Color is not the answer. When designing your logo dont get hung up on color. While color is important, a good logo starts in black and white. The test of a good logo is stripping it of all its embellishments and color and resulting with a logo that is just as recognizable as before. Before you start trying Pantone after Pantone looking for the magic color that will “look right”, try reducing your logo to just black and white.
Forcing yourself to work with this pallete will help you create a logotype or symbol that is strong enough on its own, that color then serves to strengthen logo recognition. Take McDonalds golden arches, for instance. The arches, a clean symbol, are further recognizable when given the famous yellow, or “golden” color. Look at the variety of things McDonald’s can now do with their logo. From a simple, black set of arches and the word McDonald’s, to a colored reverse, to a full-on 3D logo – a strong foundation allows McDonalds this freedom.
Larger corporations have already taken into account that their logo will undergo faxing, emailing, scanning and reproduction by many authors and using a plethora of tools to do so. How often do you think about how well your logo reproduces when faxed to someone in black and white? Does it turn into a duotone splotchy mess? If so, back to the black and white drawing board.

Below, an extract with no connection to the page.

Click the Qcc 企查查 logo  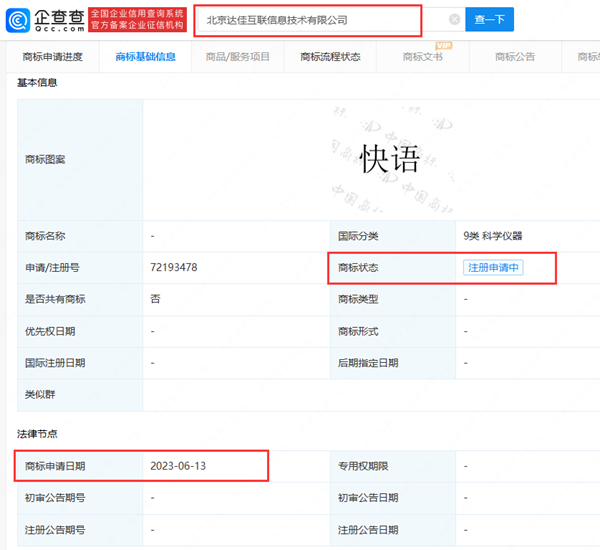43,20
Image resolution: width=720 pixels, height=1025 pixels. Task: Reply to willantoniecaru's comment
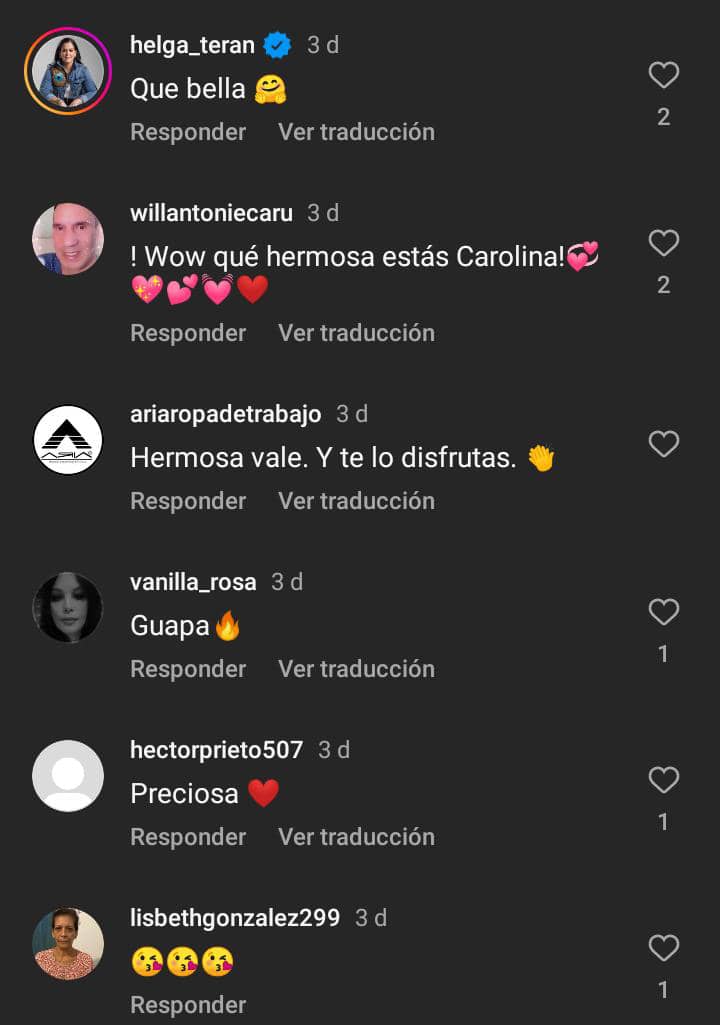[x=188, y=333]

The big companies also incur larger advertising costs and are always on the lookout for ways to cut down on these costs. This plays into logo design more than most people realize, or give credence to. A two-color logo is far easier to print and reproduce than a 4 color job. Increasing the number of colors used ramps up printing costs exponentially and can inhibit you from creating certain promotional products. Glows, fades and other transparency based color tricks dont reproduce well when it comes to putting this logo on shirts and hats. Multi-color print jobs might also force you to find a printer than can accomodate your needs. The local printers in my area are pretty chimpy and many cannot even handle 4-color jobs!
Throw away that color wheel, burn that pantone chart and most importantly, have fun with your logo!